Macron, entre prudence institutionnelle et embarras politique
En déplacement en Slovénie, Emmanuel Macron a tenté d’éteindre l’incendie.
Il a reconnu que :
la question de l’exécution provisoire est un débat légitime dans une démocratie », tout en appelant au « calme et à la sérénité.
Mais dans les rangs de la majorité comme de l’opposition, le trouble grandit.
Car cette incarcération, pour beaucoup, va bien au-delà du cas Sarkozy : elle interroge la capacité de la France à respecter ses anciens dirigeants, à protéger la dignité de sa fonction.
Le président de la République a confirmé avoir reçu Nicolas Sarkozy à l’Élysée quelques jours avant son incarcération, évoquant un « geste humain ». Une marque de respect rare dans le climat politique actuel, mais insuffisante pour calmer la colère de la droite.

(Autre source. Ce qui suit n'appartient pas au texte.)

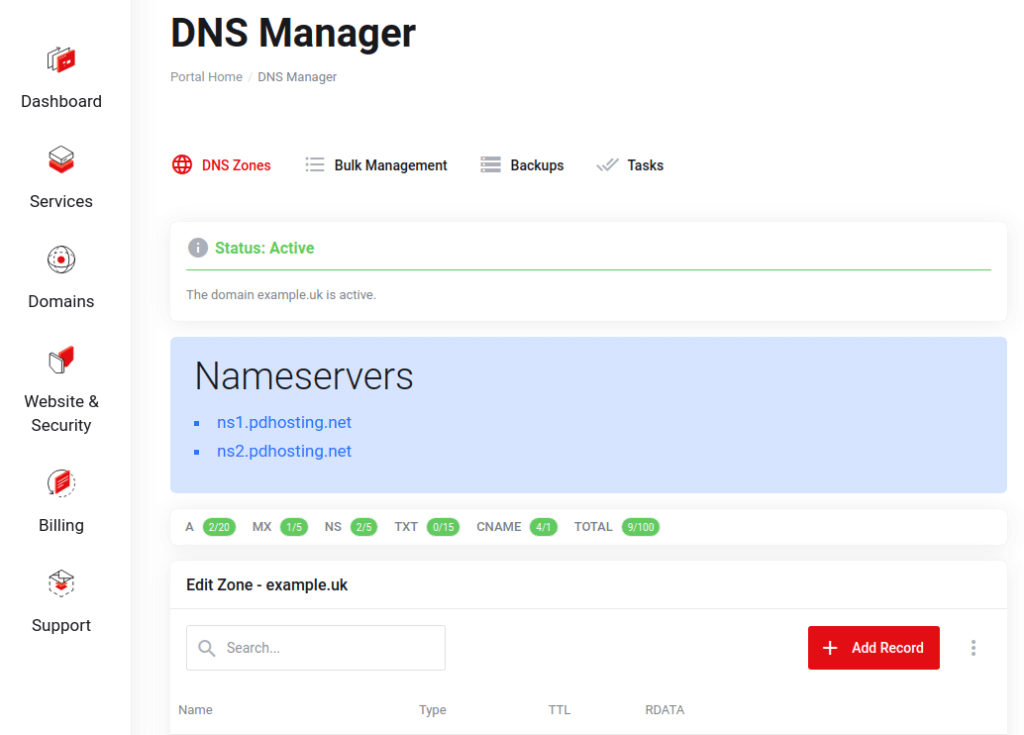
Task: Open Billing via its sidebar icon
Action: pos(60,483)
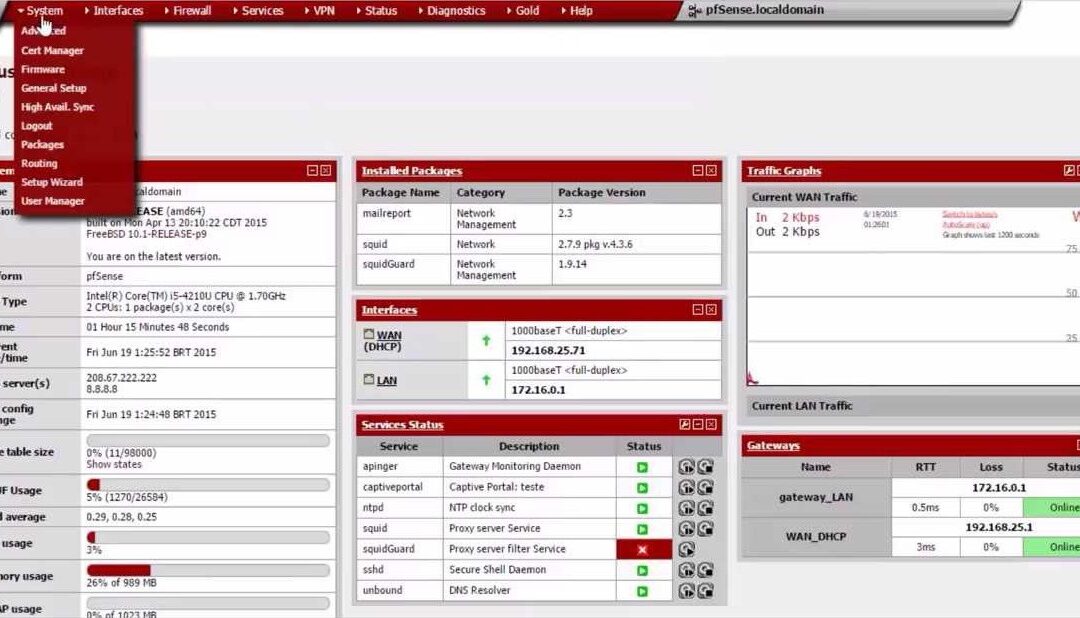Expand the Current LAN Traffic graph
Screen dimensions: 1080x618
coord(800,406)
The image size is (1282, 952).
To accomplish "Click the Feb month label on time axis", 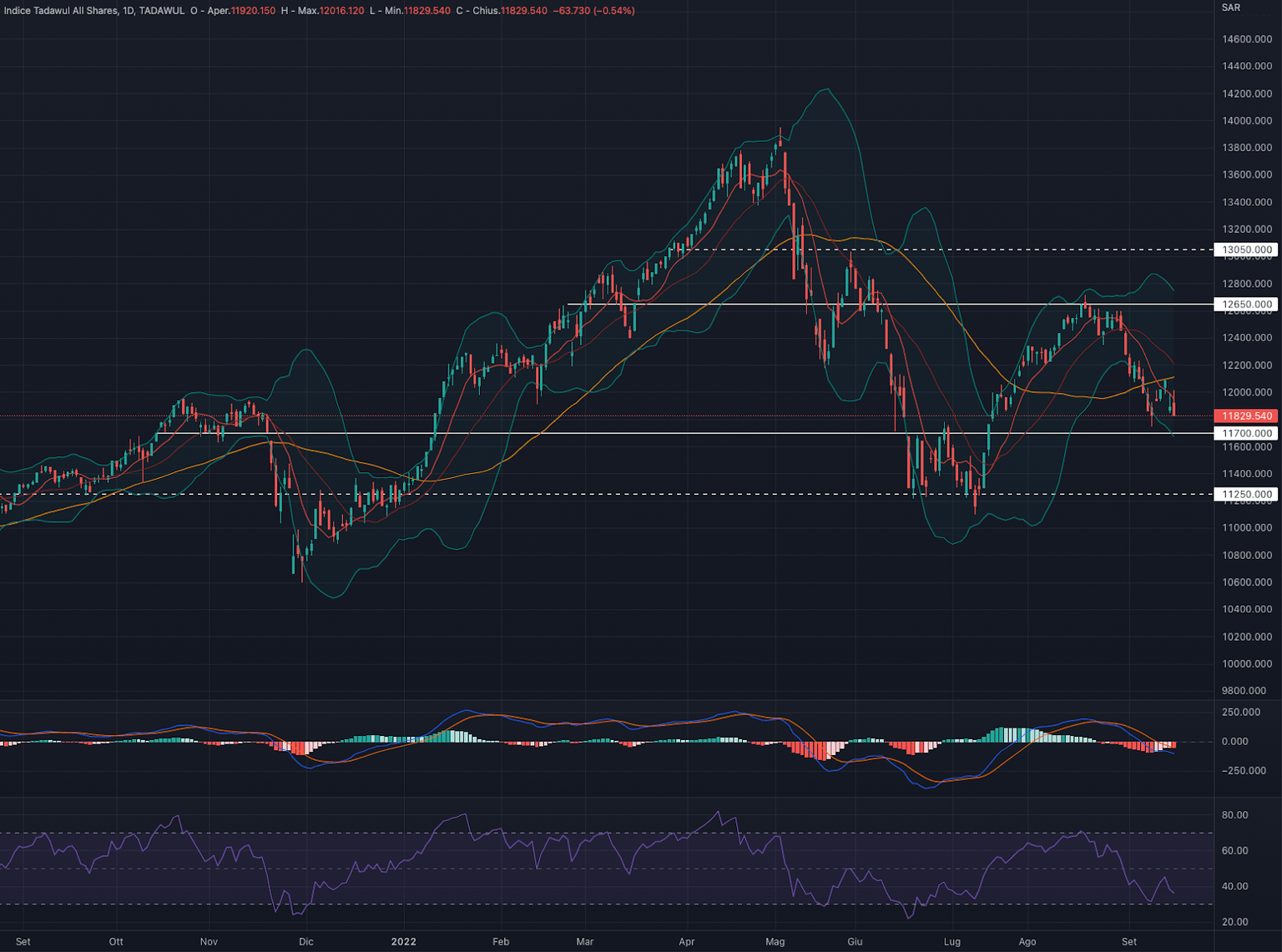I will pyautogui.click(x=501, y=941).
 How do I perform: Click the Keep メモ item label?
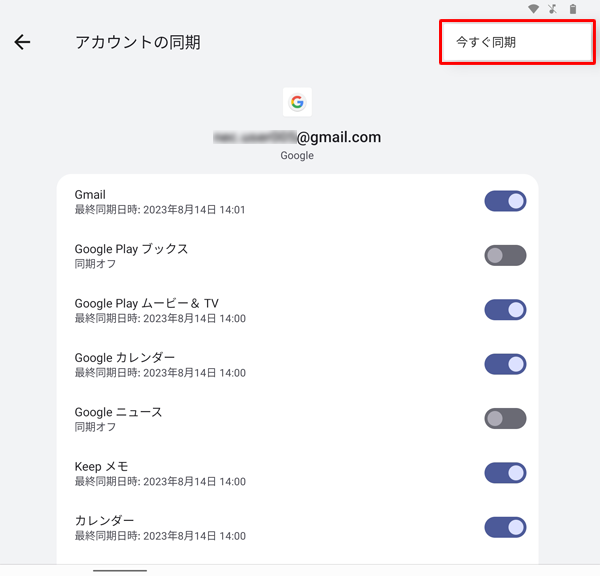coord(101,466)
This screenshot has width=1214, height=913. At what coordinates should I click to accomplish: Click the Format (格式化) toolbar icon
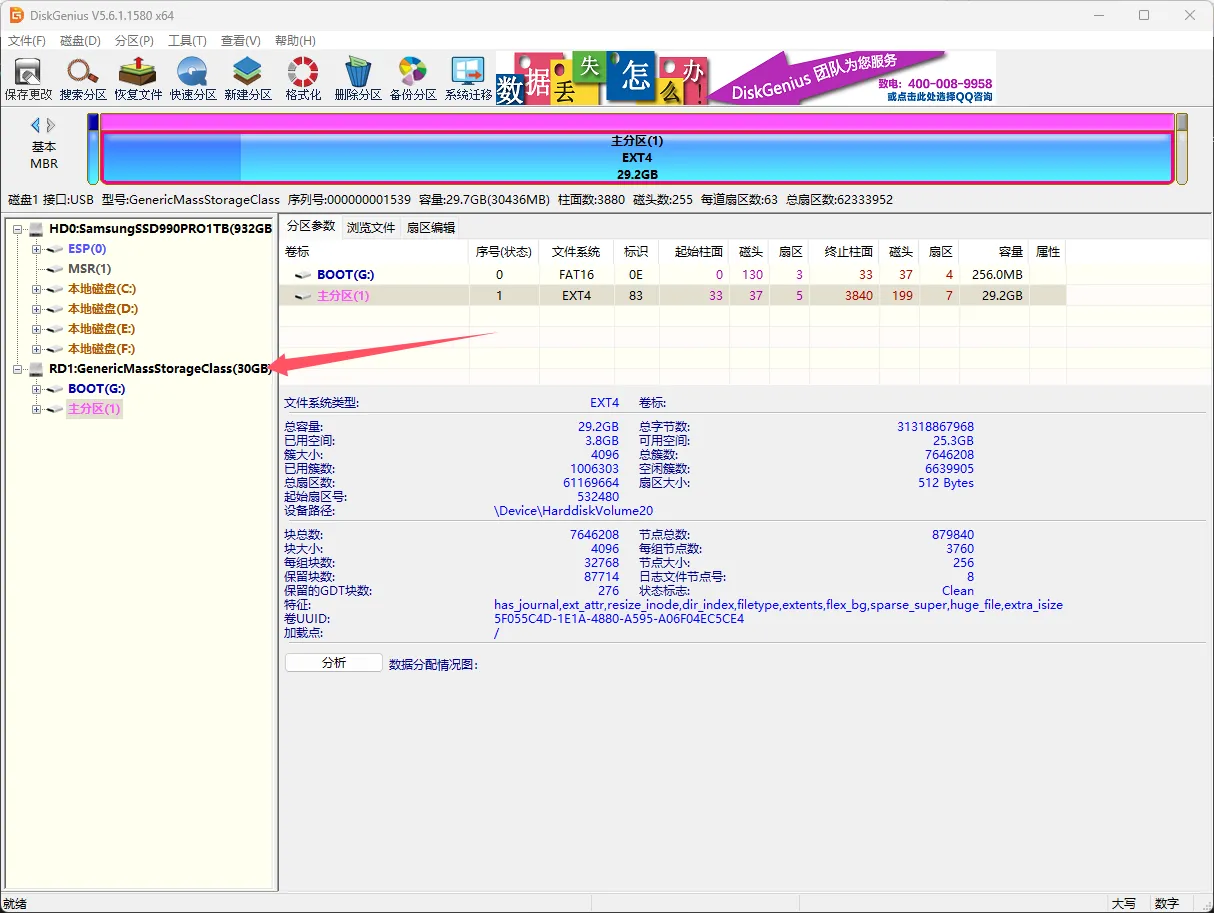(x=302, y=78)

Gérald Darmanin, ministre de le Justice, a lui annoncé qu’il irait « le voir en prison ». Une phrase aussitôt dénoncée par les syndicats de magistrats, qui y voient une « confusion des rôles ».
Mais derrière cette polémique, une réalité s’impose : la droite française vit cet épisode comme une blessure collective, un symbole de l’acharnement judiciaire contre ses figures.
Depuis sa cellule, Nicolas Sarkozy promet de ne pas renoncer. « La vérité triomphera », a-t-il écrit, convaincu que son procès d’appel rétablira son honneur.
L’ancien chef de l’État, condamné pour avoir laissé ses collaborateurs démarcher la Libye de Kadhafi, nie toute implication personnelle.
Ses soutiens dénoncent un dossier monté sur des rumeurs, sans preuve matérielle directe, et un verdict dicté par le climat politique.
Le parallèle avec Le Comte de Monte-Cristo n’est pas anodin : un homme accusé à tort, trahi, emprisonné, mais résolu à se battre pour la vérité.
Au fond, Nicolas Sarkozy devient malgré lui le miroir d’une République qui punit ses bâtisseurs mais excuse ses démolisseurs.
Son incarcération, loin de marquer la fin d’un parcours, pourrait bien ouvrir le dernier chapitre d’un combat politique et moral.